INSTRUCTIONS TO FOLLOW:
Tally how many lines of these entries hold the string "field". Return the number alone.

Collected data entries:
- - -
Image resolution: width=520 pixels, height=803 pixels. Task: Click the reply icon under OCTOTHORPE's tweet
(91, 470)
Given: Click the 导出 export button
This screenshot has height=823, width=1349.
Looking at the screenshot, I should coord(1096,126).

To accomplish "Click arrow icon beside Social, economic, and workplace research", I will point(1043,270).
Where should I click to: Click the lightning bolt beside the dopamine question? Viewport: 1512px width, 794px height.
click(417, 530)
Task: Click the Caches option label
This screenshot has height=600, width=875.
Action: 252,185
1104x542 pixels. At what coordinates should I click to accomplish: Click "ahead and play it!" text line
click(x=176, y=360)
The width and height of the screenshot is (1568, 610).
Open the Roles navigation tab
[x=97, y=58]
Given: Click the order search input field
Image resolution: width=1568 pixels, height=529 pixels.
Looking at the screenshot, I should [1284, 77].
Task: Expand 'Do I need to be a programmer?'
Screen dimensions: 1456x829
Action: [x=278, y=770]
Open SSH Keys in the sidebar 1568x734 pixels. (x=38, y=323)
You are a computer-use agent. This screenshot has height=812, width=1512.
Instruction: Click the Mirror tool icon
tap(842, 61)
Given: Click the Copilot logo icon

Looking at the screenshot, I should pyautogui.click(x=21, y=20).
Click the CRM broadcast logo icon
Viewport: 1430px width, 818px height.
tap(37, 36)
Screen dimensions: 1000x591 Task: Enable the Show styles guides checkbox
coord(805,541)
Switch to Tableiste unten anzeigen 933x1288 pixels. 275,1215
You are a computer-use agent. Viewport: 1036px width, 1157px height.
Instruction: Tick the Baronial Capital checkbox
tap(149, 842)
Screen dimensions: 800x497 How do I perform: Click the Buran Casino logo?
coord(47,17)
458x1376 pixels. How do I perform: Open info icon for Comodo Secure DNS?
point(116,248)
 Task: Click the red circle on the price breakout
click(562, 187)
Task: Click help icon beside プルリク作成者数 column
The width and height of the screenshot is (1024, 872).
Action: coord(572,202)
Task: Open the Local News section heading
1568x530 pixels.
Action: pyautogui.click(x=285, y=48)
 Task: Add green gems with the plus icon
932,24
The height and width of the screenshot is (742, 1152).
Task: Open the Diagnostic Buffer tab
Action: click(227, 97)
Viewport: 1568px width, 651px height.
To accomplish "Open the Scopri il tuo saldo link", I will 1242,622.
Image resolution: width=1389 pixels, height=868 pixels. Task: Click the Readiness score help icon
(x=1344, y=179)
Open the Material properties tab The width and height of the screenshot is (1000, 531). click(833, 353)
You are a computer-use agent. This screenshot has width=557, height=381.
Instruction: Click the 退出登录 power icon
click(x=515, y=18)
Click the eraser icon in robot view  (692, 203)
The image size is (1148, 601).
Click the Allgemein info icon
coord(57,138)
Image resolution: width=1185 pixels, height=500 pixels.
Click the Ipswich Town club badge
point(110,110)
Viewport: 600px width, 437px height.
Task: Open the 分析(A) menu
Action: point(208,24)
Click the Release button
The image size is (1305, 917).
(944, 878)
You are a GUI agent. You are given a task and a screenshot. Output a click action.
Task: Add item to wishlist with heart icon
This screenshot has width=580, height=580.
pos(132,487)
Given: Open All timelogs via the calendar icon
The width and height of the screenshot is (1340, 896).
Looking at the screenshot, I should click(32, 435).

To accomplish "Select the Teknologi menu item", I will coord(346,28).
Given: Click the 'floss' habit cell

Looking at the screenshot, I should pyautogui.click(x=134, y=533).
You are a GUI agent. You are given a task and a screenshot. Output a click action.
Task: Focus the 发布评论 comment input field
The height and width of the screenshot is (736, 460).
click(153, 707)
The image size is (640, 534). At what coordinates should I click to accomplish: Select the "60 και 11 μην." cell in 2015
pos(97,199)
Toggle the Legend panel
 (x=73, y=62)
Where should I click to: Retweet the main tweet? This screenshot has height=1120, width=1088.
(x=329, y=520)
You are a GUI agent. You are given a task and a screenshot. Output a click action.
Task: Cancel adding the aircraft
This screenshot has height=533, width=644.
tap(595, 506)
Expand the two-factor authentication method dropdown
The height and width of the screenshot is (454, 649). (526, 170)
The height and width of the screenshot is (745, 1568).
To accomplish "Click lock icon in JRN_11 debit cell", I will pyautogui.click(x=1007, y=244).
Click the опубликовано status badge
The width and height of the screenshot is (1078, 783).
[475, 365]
- - -
RESULT:
2